6. And God Created Woman (1956)
This movie is all about Bardot beauty and her dance moves, and men who desire her. Roger Vadim’s scandal-making debut introduced Brigitte Bardot as Juliette, a barefoot, sun-kissed force of nature in Saint-Tropez. The camera follows her as she dances barefoot on the sand, lounges on the pier, and defies the expectations of everyone around her. Juliette’s restless energy and sexual freedom shocked audiences in the conservative 1950s, and the Mediterranean setting only amplifies her defiance—shimmering water, bright sails, and sun-washed terraces serve as an arena for her rebellions.
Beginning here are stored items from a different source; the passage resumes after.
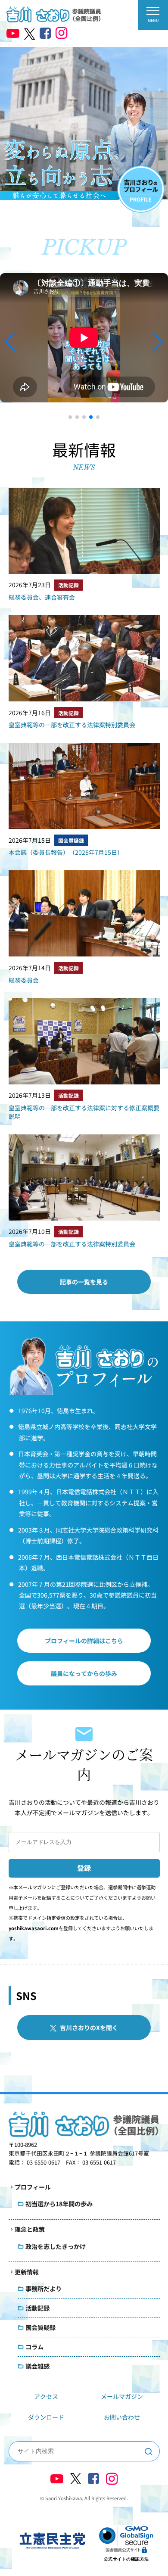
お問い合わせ (122, 2417)
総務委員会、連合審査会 (42, 597)
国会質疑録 (71, 840)
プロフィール (33, 2187)
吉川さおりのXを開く (89, 2027)
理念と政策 (30, 2229)
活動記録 (68, 585)
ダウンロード (46, 2417)
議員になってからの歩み (84, 1673)
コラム (34, 2346)
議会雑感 (37, 2365)
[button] (70, 417)
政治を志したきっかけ (55, 2246)
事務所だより (43, 2288)
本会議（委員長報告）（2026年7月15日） (66, 852)
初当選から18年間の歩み (59, 2203)
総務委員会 (24, 980)
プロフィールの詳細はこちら (84, 1640)
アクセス (46, 2396)
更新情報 (27, 2272)
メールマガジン (122, 2396)
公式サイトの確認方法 (126, 2559)
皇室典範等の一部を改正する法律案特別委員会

The film not only redefined Bardot’s career but also etched the French Riviera into cinema’s collective summer dream.
7. Amrapali (1966)
Indian movies often carry brilliant, mystic, and bright summer vibes—filled with glowing light, lush settings, and a rhythm that seems to match the heartbeat of the season. Amrapali is no exception. This lavish historical romance, set in the ancient kingdom of Vaishali, follows the famed courtesan Amrapali (Vyjayanthimala) as she navigates love, political intrigue, and personal transformation after meeting King Ajatashatru. Shot in vivid Eastmancolor, the film is a feast of sunlit palace gardens, open courtyards, and golden riverbanks. For dance lovers, it’s an especially rich experience—featuring elaborate classical numbers that shimmer with the warmth and fluidity of an endless summer.